APM support for web services

I have setup APM to perform certificate authentication and use LDAP query to check the user assigned with the certificate is a valid user. The client certificate authentication comes with LTM does not support client certificates coming from multiple CA's. That's reason why we went with APM which is more flexible in this regard. Everything is working fine with a browser and using SOAPUI 4.5 test tool.

 

 

We ran into a problem with a customer who is using Microsoft Visual Studio method to consume our web service and it is not a browser client and it does not support Javascript. Even I am not using any of the client checking, however the first thing APM check is the connecting client is supported or not and refused to connect the client returning a HTML page stating client is not supported.
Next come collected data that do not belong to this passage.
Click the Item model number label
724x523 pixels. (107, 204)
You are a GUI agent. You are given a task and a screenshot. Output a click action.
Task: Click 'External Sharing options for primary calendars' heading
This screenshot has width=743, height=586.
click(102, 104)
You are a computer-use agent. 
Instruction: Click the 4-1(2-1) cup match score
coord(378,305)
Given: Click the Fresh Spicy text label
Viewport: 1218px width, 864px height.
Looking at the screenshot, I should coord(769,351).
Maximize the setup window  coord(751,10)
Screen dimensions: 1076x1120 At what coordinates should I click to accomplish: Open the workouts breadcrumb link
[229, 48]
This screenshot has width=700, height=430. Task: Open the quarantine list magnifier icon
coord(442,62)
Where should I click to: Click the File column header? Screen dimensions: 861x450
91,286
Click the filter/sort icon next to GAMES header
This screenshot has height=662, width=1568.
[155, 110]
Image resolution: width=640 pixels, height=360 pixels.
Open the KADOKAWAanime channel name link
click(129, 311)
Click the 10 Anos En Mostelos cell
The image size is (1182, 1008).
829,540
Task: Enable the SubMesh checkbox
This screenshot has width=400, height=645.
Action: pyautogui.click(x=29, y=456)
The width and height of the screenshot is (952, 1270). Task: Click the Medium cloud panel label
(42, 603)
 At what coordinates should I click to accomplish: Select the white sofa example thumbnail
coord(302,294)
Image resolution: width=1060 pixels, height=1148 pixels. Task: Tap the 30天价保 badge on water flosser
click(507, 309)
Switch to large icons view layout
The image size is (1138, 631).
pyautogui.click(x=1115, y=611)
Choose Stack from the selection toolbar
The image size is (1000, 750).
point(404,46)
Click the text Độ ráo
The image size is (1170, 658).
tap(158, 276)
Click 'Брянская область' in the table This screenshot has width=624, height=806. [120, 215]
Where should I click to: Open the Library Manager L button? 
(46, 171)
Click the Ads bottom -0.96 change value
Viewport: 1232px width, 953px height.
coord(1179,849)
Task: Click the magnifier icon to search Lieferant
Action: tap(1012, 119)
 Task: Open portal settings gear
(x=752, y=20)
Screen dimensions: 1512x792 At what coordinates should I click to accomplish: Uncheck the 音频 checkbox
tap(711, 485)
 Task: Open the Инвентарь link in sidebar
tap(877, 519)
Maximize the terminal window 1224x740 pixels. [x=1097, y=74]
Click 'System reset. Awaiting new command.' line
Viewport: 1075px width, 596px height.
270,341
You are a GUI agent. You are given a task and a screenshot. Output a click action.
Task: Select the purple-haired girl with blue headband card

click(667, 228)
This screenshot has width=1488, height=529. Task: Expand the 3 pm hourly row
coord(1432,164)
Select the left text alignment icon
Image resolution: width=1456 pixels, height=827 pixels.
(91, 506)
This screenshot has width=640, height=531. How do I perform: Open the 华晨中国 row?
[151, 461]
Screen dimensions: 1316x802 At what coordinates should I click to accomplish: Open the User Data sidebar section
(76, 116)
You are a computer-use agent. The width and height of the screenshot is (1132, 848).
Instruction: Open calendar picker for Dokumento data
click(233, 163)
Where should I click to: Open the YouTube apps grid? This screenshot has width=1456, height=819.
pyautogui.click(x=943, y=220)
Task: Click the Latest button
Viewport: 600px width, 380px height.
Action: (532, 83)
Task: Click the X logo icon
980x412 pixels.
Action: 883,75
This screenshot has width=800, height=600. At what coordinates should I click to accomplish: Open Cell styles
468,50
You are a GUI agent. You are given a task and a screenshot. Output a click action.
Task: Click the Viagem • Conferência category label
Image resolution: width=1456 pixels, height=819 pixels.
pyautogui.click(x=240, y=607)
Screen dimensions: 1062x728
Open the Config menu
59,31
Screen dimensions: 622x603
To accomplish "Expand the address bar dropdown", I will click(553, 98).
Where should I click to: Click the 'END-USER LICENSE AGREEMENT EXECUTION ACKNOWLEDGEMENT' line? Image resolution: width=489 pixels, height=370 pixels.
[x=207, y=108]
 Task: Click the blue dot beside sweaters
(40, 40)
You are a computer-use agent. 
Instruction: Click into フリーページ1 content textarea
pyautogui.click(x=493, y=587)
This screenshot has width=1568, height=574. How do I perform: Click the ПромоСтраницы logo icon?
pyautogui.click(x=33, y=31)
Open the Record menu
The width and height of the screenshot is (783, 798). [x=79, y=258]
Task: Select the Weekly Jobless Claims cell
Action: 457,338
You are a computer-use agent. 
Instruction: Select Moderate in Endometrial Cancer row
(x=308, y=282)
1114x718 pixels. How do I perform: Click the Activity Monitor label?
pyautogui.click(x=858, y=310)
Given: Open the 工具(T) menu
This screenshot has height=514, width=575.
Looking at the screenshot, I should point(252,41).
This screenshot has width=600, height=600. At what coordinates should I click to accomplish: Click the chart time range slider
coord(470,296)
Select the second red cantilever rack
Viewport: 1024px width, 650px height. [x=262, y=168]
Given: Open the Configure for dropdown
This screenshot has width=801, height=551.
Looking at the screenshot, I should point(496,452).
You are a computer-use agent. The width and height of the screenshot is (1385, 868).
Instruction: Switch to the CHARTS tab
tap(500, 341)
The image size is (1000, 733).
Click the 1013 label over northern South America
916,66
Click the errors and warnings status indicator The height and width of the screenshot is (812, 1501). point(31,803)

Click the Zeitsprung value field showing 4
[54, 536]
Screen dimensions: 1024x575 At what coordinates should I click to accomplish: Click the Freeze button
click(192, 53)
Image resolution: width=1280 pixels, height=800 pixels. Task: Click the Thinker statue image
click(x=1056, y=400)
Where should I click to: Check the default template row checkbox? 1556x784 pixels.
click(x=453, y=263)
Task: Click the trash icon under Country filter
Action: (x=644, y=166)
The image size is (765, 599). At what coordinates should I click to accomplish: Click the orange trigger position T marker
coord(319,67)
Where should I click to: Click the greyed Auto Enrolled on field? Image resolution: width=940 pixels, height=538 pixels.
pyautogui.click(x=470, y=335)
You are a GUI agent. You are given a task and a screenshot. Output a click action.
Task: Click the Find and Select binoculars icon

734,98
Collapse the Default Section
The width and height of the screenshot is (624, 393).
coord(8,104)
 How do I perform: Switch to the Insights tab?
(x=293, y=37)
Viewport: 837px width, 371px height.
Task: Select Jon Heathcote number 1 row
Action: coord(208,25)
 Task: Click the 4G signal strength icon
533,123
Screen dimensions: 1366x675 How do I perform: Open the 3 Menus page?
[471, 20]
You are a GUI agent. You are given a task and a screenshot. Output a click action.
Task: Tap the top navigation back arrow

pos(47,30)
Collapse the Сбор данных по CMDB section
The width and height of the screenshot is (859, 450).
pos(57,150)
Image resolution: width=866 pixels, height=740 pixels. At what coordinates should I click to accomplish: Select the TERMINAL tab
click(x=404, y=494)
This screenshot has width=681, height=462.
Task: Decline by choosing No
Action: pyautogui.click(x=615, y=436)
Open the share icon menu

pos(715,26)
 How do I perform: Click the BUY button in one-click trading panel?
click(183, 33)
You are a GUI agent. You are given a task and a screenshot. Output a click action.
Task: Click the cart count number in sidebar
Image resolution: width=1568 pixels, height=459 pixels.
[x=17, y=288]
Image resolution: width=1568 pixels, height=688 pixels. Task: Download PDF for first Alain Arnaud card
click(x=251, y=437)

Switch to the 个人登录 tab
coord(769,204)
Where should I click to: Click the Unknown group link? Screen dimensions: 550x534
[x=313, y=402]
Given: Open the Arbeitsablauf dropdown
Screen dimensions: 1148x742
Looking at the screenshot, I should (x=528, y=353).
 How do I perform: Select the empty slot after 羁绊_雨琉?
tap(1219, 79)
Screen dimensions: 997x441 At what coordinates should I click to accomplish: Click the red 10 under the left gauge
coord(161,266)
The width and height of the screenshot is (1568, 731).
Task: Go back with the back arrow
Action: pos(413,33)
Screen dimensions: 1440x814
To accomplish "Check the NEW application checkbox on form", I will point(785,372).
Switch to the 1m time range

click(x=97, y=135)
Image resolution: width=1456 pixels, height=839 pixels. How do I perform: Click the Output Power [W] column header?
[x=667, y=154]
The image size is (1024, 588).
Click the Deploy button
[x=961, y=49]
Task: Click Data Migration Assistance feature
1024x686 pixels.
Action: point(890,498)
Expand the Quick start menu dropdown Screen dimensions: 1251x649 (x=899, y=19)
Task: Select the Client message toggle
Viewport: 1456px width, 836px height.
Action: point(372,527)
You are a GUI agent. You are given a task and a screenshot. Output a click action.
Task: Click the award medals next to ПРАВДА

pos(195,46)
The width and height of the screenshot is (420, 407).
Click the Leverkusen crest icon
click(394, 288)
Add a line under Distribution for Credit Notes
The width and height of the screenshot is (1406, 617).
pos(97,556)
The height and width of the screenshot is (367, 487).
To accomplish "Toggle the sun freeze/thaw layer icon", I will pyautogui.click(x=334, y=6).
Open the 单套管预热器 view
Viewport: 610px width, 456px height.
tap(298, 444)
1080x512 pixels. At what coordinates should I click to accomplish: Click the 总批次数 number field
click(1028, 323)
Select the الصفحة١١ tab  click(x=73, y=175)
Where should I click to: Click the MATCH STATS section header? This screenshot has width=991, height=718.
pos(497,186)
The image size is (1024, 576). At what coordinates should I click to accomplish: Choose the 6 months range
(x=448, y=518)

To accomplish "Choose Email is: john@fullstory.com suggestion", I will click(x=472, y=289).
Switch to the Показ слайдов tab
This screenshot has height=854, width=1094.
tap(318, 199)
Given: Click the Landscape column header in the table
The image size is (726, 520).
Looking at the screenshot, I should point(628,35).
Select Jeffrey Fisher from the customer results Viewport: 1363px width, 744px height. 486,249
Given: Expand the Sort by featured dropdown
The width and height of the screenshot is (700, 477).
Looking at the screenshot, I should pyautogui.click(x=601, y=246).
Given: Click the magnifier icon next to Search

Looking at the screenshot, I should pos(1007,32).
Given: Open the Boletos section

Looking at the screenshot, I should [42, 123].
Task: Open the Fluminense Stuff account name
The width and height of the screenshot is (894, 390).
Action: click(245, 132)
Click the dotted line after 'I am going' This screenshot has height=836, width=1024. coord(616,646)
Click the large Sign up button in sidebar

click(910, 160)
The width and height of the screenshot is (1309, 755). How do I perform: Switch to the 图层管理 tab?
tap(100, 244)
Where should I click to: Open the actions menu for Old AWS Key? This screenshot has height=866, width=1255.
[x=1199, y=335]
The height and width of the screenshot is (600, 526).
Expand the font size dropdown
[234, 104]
Most web service is not expecting to be able to understand Javascript and be able to handle redirect. I tested with wget and get the same HTML page.

 

 

I checked with support and they told me it can be done with iRules. However it is out of scope of technical support and unable to help. Is there anyway I can bypass the client checking and resume the APM certificate checking bypassing the logon page?

 

1 Reply

  • APM is obviously intended out of the box to support clients that support javascript, cookies etc.

     

     

    There are definitely ways to do what you want, but it's going to be more than just bypassing the client check... you are also going to have to manually perform the cookie insertion that the APM automatically does to identify a user flow. We do this now for some of the in built iRules used for Microsoft Exchange clients like ActiveSync & Outlook Anywhere.

     

     

    The basic principal in achieving this is to insert a HTTP header as such:

     

     

    HTTP::header insert "clientless-mode" 1

     

     

    This will force APM to bypass the logon page, and should continue with the SSL certificate check. You'll then need to form your own MRHSession cookie which is what the APM uses to track a valid user session.

     

     

    Take a look at the system iRule _sys_APM_ExchangeSupport_main, which has been designed to perform this task. This uses a md5 hash of some TCL variables to form the MRHSession cookie which should be sufficient to uniquely identify the user session.